GHOST OF HAGSTROM, WEST MASPETH

by Kevin Walsh

WEST Maspeth, also known as Laurel Hill, was world headquarters of Hagstrom Maps, whose plant is shown here on 46-35 54th Road near 48th Street. Though the company moved out long ago, its old painted sign was covered for awhile but is now visible again.

My former webhost Paul Matus was employed at the company in 1967 and remembers:

“Every now and then, when [founder Andrew Hagstrom, still there after 50 years] encountered me in one of the hallways of the building, he would talk me and he loved to take me over to one of the documents on the wall which featured the Hagstrom logo, a Viking ship on the high seas. He told me that the ship represented him, who came to the U.S. without two Kronas to rub together, and through hard work built up this great business. But his special satisfaction was in telling me that he didn’t have a college degree and didn’t much care for people who did. ‘I never went to college but now I hire and fire college graduates everyday,’ he said with great satisfaction. He must have told me the story a half-a-dozen times, as though he had never told it to me before.

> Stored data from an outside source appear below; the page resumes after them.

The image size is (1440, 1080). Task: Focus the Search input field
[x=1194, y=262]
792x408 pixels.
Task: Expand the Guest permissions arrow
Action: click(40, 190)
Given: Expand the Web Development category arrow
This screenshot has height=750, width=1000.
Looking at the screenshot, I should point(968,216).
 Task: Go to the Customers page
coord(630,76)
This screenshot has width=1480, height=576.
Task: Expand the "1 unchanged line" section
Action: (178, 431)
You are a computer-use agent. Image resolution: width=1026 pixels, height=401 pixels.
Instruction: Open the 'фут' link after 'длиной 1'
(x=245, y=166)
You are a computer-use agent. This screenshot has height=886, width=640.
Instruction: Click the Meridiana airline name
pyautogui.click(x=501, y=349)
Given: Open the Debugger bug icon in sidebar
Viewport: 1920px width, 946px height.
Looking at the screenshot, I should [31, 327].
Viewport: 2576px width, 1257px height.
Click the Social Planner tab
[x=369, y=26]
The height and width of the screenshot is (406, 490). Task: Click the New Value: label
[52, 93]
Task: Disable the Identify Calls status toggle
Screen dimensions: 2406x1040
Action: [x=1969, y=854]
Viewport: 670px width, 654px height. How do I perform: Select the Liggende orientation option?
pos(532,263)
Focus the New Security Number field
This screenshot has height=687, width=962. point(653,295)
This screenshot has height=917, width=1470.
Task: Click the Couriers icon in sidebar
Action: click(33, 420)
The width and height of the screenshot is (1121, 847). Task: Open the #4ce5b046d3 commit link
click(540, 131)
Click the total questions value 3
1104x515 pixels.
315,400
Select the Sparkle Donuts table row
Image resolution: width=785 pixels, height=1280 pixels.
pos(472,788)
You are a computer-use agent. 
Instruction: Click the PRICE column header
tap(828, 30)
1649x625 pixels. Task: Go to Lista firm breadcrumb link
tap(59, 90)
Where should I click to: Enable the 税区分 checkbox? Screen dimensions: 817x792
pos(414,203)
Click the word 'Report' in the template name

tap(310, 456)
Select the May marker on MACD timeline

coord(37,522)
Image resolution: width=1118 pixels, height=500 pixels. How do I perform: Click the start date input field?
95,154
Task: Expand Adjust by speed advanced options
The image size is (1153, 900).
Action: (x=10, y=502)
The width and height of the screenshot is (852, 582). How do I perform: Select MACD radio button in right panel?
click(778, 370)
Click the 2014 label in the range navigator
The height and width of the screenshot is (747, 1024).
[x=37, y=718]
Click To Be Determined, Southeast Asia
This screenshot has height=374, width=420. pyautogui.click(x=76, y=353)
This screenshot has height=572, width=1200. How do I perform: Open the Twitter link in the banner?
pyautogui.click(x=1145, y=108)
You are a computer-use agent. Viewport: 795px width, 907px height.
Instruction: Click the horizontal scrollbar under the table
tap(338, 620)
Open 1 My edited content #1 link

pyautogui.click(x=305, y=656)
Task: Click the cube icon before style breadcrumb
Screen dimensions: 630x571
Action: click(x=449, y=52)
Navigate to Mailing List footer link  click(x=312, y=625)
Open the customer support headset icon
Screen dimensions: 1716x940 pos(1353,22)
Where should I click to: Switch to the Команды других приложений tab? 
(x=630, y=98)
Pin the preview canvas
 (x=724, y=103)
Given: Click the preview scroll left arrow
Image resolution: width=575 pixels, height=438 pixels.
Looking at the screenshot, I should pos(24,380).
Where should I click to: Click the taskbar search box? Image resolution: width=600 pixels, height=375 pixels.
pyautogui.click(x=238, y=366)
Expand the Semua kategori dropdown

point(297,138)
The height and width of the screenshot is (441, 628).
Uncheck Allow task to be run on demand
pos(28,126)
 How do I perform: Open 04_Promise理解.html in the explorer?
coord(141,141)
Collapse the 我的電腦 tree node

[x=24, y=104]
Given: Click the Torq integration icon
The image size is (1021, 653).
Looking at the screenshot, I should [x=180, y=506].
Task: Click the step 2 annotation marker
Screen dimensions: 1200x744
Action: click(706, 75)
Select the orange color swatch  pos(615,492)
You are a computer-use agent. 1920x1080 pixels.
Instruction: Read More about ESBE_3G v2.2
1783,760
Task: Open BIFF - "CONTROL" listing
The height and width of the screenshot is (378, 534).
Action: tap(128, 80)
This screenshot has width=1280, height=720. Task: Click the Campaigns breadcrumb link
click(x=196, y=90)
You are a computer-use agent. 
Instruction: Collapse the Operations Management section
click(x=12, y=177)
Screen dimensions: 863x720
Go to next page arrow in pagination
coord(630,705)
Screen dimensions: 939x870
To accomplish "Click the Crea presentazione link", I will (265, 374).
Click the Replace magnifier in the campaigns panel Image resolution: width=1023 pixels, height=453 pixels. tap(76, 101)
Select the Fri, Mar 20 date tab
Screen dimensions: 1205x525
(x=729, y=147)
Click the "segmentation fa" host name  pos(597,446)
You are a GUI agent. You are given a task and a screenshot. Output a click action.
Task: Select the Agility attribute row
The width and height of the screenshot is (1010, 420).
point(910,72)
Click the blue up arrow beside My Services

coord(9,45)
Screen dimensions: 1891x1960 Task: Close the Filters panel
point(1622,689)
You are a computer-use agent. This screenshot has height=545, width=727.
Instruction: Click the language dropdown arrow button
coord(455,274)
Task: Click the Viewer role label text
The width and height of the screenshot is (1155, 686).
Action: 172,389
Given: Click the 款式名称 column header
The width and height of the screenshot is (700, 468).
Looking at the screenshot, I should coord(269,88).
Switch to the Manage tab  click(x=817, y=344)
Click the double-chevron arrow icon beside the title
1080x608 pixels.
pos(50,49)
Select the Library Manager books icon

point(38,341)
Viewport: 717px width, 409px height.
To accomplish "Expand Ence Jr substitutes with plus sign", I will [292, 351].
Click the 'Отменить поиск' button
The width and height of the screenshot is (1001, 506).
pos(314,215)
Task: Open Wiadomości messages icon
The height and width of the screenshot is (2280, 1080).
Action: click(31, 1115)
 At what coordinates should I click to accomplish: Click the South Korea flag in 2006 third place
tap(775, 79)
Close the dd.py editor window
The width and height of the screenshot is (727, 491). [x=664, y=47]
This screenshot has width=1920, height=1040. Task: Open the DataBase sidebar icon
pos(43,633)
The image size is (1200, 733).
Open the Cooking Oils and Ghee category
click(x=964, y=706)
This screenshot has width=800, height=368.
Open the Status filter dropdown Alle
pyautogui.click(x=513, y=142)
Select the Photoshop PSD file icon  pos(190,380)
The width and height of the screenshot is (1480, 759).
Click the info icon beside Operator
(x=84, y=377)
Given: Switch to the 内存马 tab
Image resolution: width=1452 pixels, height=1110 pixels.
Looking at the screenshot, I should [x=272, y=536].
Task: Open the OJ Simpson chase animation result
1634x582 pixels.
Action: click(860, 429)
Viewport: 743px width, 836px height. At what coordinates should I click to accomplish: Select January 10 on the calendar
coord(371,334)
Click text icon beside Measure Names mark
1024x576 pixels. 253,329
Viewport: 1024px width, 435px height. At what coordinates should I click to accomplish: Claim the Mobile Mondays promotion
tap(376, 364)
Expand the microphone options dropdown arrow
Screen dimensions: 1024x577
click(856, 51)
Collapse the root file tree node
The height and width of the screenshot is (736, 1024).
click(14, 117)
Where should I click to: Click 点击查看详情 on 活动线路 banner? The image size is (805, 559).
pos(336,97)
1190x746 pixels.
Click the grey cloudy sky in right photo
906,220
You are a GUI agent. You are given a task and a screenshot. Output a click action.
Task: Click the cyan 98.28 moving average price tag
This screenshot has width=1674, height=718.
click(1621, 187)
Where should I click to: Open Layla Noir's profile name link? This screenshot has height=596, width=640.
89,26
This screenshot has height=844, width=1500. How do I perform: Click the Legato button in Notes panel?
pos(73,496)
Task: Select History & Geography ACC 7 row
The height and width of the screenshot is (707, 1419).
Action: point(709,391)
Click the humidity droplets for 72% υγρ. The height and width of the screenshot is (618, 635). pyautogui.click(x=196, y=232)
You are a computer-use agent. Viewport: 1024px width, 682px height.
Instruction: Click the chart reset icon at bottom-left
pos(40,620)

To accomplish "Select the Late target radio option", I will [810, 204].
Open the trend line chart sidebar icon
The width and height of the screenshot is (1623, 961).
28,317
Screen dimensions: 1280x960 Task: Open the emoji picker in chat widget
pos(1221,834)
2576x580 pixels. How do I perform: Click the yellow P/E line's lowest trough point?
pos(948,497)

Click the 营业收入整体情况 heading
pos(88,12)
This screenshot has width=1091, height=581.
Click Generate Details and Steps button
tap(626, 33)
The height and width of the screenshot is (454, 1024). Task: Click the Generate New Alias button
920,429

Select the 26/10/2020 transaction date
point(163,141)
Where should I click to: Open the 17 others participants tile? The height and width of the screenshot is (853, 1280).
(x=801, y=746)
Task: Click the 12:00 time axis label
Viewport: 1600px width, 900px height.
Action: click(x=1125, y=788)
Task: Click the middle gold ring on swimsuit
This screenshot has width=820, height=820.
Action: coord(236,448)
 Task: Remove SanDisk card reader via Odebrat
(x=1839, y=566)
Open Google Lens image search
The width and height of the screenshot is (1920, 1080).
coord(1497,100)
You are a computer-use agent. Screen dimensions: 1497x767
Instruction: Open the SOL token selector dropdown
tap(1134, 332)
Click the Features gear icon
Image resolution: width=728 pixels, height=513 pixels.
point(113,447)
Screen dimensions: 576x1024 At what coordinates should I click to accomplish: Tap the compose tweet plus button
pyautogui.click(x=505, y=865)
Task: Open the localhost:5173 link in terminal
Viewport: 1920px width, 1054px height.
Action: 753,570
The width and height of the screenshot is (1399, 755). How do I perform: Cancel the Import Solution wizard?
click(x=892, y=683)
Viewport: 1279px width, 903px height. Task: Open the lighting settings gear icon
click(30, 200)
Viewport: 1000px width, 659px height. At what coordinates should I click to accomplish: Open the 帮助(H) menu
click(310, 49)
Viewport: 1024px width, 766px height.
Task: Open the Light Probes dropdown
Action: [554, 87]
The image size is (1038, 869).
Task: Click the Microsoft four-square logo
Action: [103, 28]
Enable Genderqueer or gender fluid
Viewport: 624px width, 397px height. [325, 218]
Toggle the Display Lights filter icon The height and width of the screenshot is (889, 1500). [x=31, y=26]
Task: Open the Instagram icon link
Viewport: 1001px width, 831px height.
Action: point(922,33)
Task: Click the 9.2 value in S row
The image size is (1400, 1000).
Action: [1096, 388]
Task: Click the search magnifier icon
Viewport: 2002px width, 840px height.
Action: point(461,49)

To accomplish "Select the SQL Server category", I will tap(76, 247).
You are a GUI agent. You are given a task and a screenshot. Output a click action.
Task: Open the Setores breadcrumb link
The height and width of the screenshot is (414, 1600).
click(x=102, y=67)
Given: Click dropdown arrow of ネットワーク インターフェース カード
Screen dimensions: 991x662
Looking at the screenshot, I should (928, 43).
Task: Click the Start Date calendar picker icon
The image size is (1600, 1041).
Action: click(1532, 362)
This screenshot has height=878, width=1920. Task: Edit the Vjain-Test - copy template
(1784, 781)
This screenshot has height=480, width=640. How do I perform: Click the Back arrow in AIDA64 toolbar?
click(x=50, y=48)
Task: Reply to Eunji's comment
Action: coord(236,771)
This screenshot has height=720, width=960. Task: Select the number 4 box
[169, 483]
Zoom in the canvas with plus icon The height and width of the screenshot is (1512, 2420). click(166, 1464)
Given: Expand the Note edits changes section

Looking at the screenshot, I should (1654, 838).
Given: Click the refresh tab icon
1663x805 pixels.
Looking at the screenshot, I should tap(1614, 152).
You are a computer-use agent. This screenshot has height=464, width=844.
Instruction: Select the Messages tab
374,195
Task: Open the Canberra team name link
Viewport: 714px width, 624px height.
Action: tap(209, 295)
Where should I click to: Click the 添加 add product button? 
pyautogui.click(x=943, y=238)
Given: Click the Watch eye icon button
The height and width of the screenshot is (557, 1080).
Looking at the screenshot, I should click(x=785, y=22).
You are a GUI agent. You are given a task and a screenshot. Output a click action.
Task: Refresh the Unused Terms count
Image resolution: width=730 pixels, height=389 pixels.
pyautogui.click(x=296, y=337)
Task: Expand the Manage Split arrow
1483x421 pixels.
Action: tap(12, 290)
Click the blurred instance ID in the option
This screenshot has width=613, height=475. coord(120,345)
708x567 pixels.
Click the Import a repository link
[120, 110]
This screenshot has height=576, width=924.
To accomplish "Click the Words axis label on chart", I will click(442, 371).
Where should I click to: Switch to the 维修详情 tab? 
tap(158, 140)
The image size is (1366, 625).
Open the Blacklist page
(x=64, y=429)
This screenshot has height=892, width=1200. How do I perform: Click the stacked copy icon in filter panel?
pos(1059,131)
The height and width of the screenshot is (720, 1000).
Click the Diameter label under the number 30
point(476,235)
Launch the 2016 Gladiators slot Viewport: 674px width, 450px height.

Of all his maps, his New York City subway map appeared to be his pride and joy. It was the official map during the 40s and 50s and was in the New York Telephone yellow pages until the TA hired someone else to produce its more diagrammatric London Transport-style map about 1958 which the old mapmaker disliked. He thought maps should be graceful looking and reasonably geographically correct. Even after the TA abandoned the traditional BMT, IRT and IND divisions on its map, Hagstrom retained them and their traditional map colors: BMT yellow or green, the IRT blue, the IND red, and elevated lines as thin black lines.”

All these years later, that original Hagstrom subway map remains the gold standard, in my opinion.

Here, map historian Peter Lloyd discusses the great Hagstrom subway map in a NY Transit Museum chat.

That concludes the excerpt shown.